— Я нашел-таки слово, определяющее твое психическое состояние, — огорченно произнес Харака. — Это называется кинофобия, то бишь собакобоязнь.
— Вызванная вполне обоснованными причинами.
— Фантастическими.
— Вчера я заглянул в собачью лавку. Кто же делает все эти шампуни, ванночки, дезодоранты, присыпки и притирки? Другие собаки? Если бы! Земные женщины нянчатся с собачками днями напролет. Как тебе такая фантазия?
— Данный факт вполне можно списать на некоторую эксцентричность землян. Больше ничего за этим не стоит. К тому же и нам не чужды некоторые странности.
— Тут ты прав на все сто, — согласился Морфад. — И за тобой я заметил одну такую… странность. Как, впрочем, и вся остальная команда.
Глаза Хараки сузились.
— Что ж, ты можешь назвать ее. Я не боюсь взглянуть на себя со стороны.
— Хорошо. Смотри, сам захотел… Ты слишком много уделяешь внимания Кашиму. Твой слух всегда отдан ему. Ты слушаешь его тогда, когда не хочешь слушать никого. — И все, что он говорит, — средоточие истинной мудрости — для тебя.
— Э-э, так ты завидуешь Кашиму?
— Ничуть, — заверил его Морфад, пренебрежительно отмахнувшись. — Я презираю его по тем же причинам, что и любой другой член экипажа. Он профессиональный лизоблюд. Большую часть своего времени он прислуживается, льстит, потворствует твоему самолюбию. Он — прирожденный подхалим, научивший тебя обращению с псами Земли. Его лесть для тебя как наркотик. Вот как обстоит дело, и не говори мне, что это не так, потому что все наши знают, что это именно так.

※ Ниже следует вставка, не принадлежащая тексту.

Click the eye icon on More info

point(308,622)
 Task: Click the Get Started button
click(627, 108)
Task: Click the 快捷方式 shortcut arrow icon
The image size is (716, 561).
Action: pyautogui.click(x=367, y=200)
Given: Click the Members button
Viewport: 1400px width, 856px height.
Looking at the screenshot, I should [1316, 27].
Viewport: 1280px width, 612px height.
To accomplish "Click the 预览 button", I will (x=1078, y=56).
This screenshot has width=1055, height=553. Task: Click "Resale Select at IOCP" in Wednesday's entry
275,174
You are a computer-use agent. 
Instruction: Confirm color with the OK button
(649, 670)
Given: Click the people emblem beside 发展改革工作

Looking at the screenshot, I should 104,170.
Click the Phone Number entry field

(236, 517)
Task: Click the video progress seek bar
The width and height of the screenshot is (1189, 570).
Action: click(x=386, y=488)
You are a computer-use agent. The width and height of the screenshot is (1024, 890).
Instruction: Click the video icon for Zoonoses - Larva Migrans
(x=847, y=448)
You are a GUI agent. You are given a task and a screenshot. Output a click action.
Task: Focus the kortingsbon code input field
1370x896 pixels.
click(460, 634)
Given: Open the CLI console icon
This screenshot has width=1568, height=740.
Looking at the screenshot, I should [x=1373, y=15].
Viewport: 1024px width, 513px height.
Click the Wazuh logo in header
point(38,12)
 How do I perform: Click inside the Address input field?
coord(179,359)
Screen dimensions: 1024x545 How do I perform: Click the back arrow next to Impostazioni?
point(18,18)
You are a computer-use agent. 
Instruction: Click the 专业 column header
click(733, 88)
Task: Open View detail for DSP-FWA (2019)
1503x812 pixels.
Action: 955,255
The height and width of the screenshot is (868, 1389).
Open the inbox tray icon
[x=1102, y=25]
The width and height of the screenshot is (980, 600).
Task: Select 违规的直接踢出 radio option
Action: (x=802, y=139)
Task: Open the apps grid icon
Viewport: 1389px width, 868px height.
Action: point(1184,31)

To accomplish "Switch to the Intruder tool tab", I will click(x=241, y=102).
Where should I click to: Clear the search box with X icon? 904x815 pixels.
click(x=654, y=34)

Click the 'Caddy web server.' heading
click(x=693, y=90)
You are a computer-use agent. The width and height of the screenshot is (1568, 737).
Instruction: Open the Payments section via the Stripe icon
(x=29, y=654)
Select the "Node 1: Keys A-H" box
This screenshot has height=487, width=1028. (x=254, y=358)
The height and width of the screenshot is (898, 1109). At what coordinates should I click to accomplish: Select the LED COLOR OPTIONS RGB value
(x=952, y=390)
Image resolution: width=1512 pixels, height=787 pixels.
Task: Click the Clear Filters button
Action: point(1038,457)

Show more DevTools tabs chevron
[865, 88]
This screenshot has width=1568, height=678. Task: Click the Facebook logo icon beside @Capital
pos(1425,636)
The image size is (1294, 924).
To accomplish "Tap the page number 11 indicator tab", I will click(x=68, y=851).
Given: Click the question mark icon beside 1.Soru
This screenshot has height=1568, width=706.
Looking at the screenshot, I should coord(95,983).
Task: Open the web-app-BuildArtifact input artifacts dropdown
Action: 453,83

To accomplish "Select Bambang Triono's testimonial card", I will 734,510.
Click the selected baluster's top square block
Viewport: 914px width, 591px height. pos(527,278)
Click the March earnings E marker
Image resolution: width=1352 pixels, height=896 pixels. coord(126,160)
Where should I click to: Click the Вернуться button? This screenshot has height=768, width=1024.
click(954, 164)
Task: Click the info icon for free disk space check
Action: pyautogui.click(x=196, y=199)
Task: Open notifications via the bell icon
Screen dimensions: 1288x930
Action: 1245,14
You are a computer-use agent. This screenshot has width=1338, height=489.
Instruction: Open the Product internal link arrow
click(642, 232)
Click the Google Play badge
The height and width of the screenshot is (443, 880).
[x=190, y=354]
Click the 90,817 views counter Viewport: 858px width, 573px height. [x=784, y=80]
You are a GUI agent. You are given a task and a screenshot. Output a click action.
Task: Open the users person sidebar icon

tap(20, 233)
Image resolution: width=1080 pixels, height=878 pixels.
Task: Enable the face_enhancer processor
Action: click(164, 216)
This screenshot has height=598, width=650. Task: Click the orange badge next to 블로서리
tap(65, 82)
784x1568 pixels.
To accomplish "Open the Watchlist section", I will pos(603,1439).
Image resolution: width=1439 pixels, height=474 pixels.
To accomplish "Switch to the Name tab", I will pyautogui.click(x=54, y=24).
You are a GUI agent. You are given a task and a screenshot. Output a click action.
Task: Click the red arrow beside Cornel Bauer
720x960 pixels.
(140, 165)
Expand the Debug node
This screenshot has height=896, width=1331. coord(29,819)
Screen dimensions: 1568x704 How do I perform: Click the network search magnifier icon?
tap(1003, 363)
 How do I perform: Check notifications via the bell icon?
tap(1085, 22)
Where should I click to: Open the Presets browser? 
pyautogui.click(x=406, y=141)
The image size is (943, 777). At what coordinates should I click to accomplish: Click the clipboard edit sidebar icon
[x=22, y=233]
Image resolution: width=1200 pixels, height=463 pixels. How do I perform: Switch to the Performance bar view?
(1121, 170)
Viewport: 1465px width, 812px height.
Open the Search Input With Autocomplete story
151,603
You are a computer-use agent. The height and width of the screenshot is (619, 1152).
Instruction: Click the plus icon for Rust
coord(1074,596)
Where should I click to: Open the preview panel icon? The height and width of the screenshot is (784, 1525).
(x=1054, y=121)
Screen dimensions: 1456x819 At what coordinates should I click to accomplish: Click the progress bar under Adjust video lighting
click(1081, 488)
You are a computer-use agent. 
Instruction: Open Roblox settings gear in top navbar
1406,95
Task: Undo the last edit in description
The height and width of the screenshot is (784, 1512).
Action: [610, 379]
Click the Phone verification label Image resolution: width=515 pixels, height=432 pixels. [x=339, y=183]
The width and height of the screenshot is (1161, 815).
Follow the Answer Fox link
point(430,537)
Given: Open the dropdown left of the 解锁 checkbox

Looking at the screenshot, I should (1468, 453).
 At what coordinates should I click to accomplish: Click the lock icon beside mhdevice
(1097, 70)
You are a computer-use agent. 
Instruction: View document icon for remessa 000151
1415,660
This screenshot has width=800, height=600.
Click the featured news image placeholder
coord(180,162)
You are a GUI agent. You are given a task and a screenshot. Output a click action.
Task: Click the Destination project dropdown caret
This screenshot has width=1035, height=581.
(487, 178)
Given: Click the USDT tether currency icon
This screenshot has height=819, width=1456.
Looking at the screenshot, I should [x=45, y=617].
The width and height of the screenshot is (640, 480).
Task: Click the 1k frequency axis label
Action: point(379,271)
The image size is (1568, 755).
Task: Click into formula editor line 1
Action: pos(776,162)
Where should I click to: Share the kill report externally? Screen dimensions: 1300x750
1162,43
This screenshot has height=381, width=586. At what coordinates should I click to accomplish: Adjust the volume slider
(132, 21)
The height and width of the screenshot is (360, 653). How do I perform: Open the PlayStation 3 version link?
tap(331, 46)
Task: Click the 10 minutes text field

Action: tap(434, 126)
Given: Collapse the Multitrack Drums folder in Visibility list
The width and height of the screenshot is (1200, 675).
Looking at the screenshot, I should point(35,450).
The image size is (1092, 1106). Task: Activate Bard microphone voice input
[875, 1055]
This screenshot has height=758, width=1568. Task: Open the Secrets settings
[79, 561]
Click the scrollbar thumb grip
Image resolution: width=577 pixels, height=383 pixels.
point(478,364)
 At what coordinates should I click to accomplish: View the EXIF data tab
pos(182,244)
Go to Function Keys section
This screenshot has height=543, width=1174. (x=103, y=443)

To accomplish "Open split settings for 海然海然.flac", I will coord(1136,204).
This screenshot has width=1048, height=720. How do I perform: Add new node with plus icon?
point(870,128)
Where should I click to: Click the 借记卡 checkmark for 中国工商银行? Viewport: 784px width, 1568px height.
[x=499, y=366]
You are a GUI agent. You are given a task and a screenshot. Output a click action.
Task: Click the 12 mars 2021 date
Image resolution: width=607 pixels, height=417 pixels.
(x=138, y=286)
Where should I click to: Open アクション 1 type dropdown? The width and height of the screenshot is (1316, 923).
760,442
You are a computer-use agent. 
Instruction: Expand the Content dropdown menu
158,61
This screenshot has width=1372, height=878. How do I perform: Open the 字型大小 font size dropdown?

— Я не так глуп, как тебе кажется, и уже дал понять Кашиму его место. Он не властен надо мной.
— От трех до четырех тысяч миллионов землян содержат четыреста миллионов собак, знающих свое место, и также убеждены, что собака у них и пикнуть не может безнаказанно.
— Не верю.
— Еще бы ты верил. Но слабо надеюсь, что это когда-нибудь произойдет. Раз Морфад говорит тебе такие вещи — значит, он или безумен, или лжец. Но если Кашим, который стелется у подножия твоего трона, забросит удочку, ты проглотишь его крючок вместе с леской и грузилом. У Кашима — ум земного пса и та же логика, понимаешь?
— Неверие мое имеет более солидное основание, чем все, сказанное тобою.
— Например? — поинтересовался Морфад.
— Некоторые земляне — телепаты. Поэтому имей этот миф об изощренном владычестве собак место в действительности, они давно узнали бы обо всем. И ни одного пса не уцелело бы в здешнем мире. — Харака сделал паузу и выразительно закончил: — Но они же об этом ведать не ведают!
— Телепаты земли могут прослушивать мысли себе подобных, но не собачьи. Я же слышу только мысли собак, и — никаких других. Почему — не знаю, но это именно так.
— Мне все это представляется полной чепухой.
— Так и должно быть. Оттого-то мне сейчас всего дороже тот, у кого остался слух в мире глухом, как камень.
Харака поразмыслил и произнес немного погодя:
— Предположим, я готов внять тебе — и что, по-твоему, мне делать с этим дальше?
— Отказаться от собак, — выпалил Морфад.
— Легко сказать. Добрые отношения с землянами жизненно важны для нас. Как я могу отвергнуть дар от чистого сердца, не оскорбив при этом дарителей?
— Прекрасно. Не отвергай подарка. Измени его условия. Попроси двух самцов — или самок. Смягчи ситуацию цитатой из альтаирянского закона, запрещающего ввоз инопланетных животных, способных к естественному размножению.
— Я не могу этого сделать. Слишком далеко все зашло. Мы уже приняли животных и выразили свою благодарность. Более того, способность к размножению является существенной частью дара, она отвечает чаяниям дарителей. В наше распоряжение предоставили новый вид — расу собак.
— Ты это сказал! — заключил Морфад.
— По вполне понятным причинам, мы не сможем удержать их от размножения, когда прибудем домой на родную нашу планету. Теперь нам с землянами предстоит нанести друг другу массу визитов. Как только они выяснят, что наши собаки дали слабину в темпах размножения, они тут же расчувствуются и всучат нам еще дюжину для подкрепления генофонда. А то и сотню — с них станется. Так что нам придется еще солонее.